Task details
Once the line with "The image size is (1456, 814)." is found, write it out along with each later line exactly, through the end of the entries, skipping every picture.

Recorded data
━━━━━━━━━━
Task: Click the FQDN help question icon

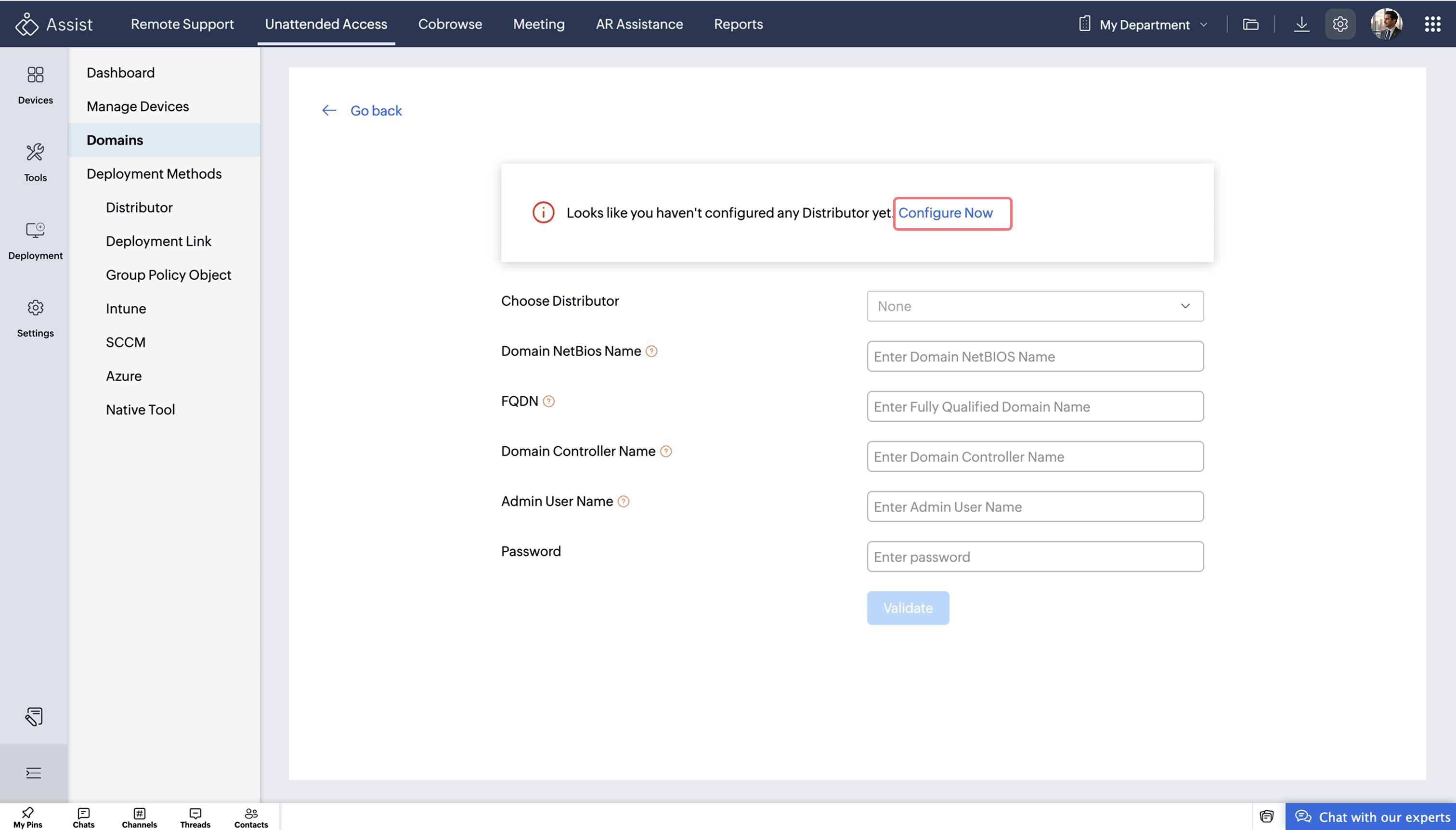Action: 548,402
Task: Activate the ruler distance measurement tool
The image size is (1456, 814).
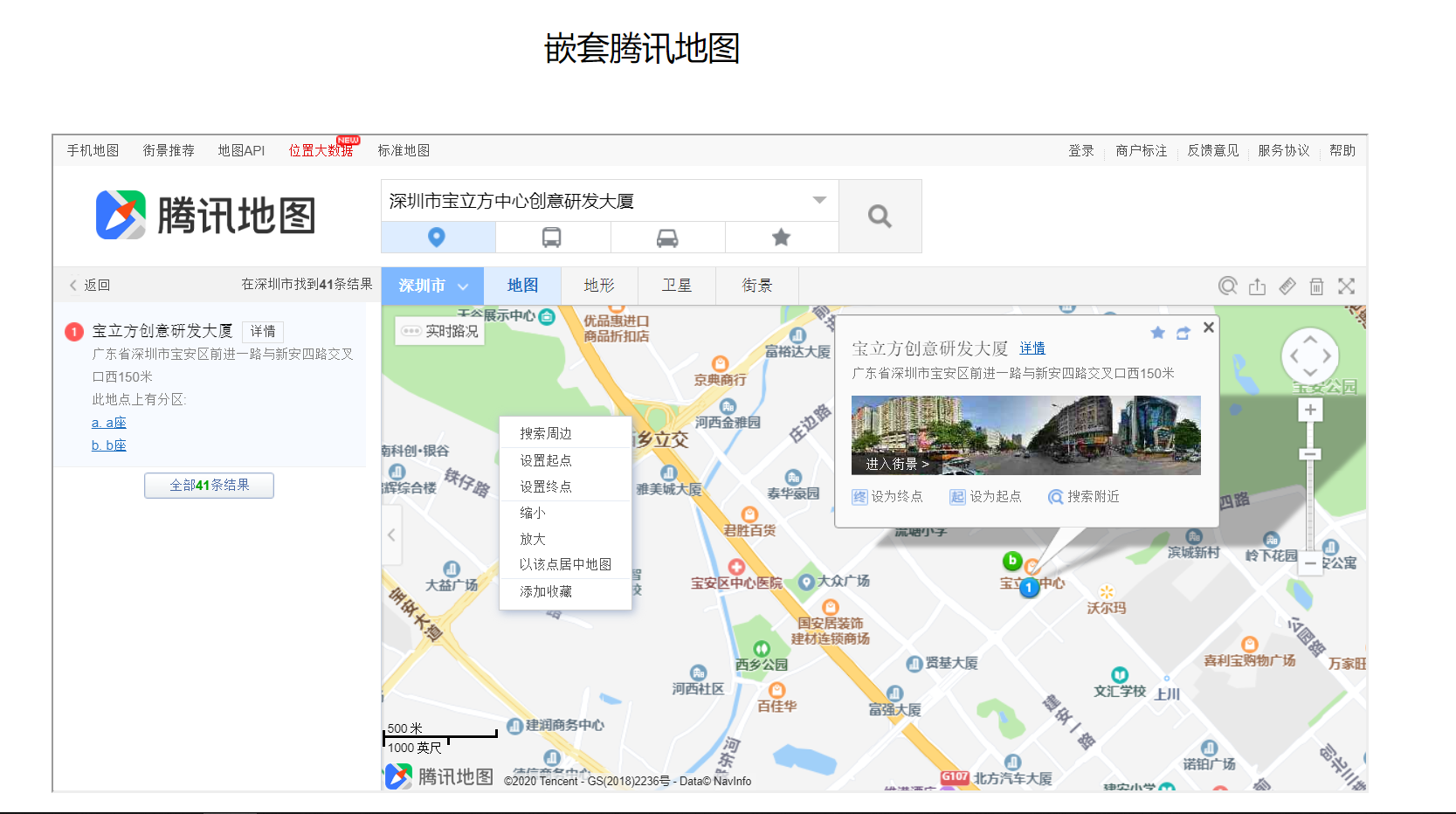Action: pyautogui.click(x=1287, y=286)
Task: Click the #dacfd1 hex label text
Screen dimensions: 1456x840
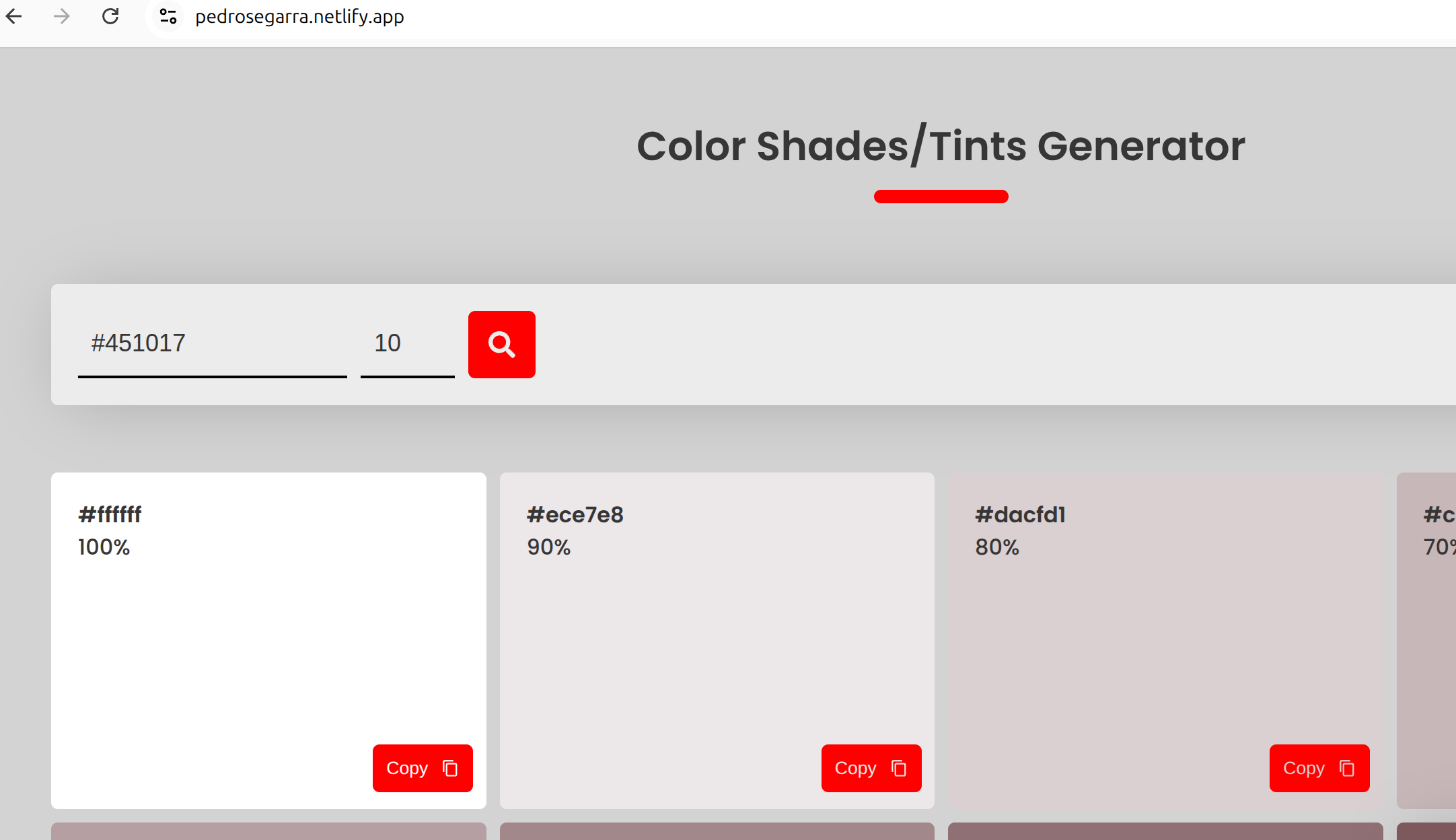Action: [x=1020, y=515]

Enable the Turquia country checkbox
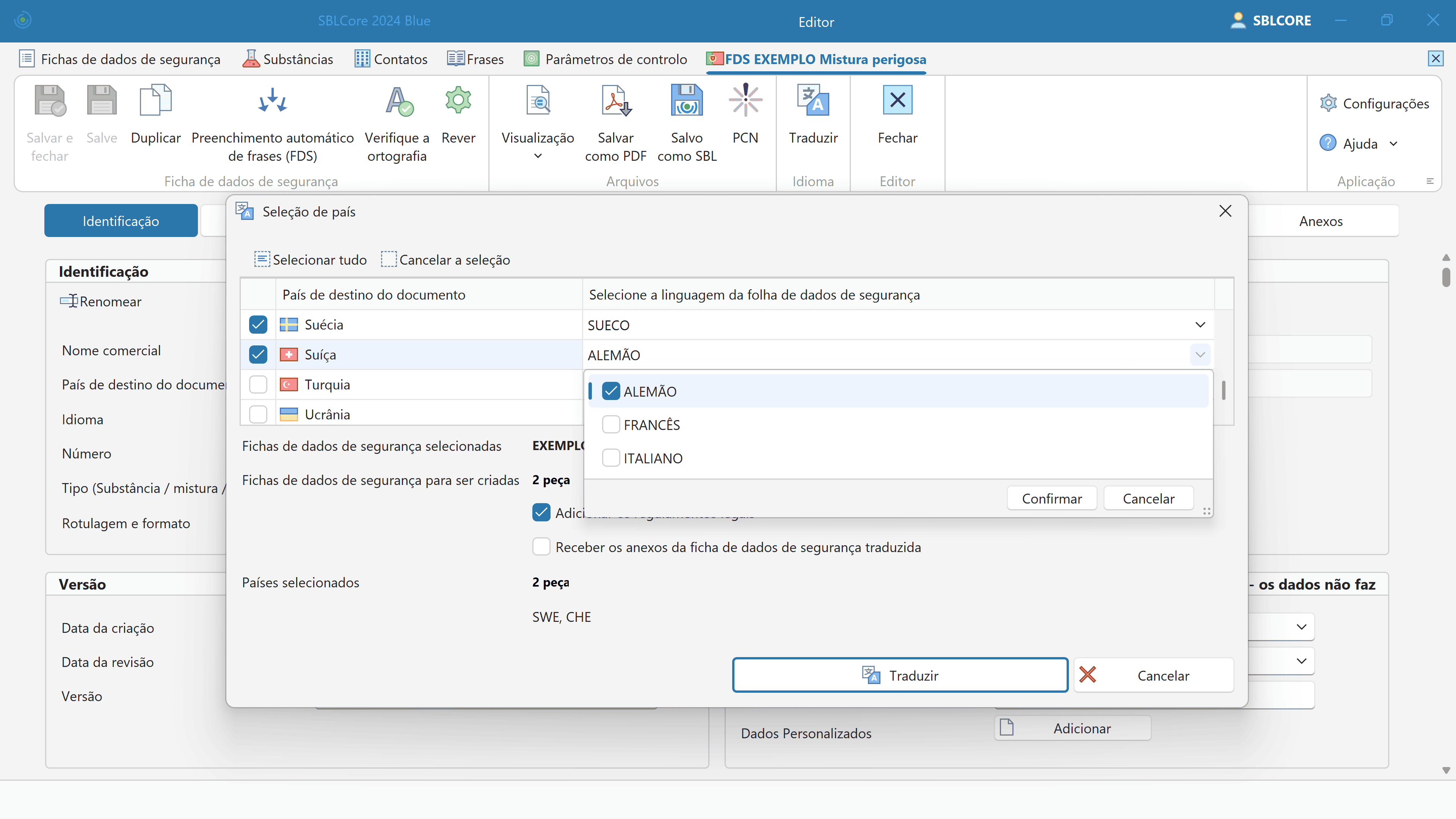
━━━━━━━━━━
Problem solution
The image size is (1456, 814).
Action: pyautogui.click(x=1287, y=286)
Task: Click the #dacfd1 hex label text
Screen dimensions: 1456x840
Action: [x=1020, y=515]

Enable the Turquia country checkbox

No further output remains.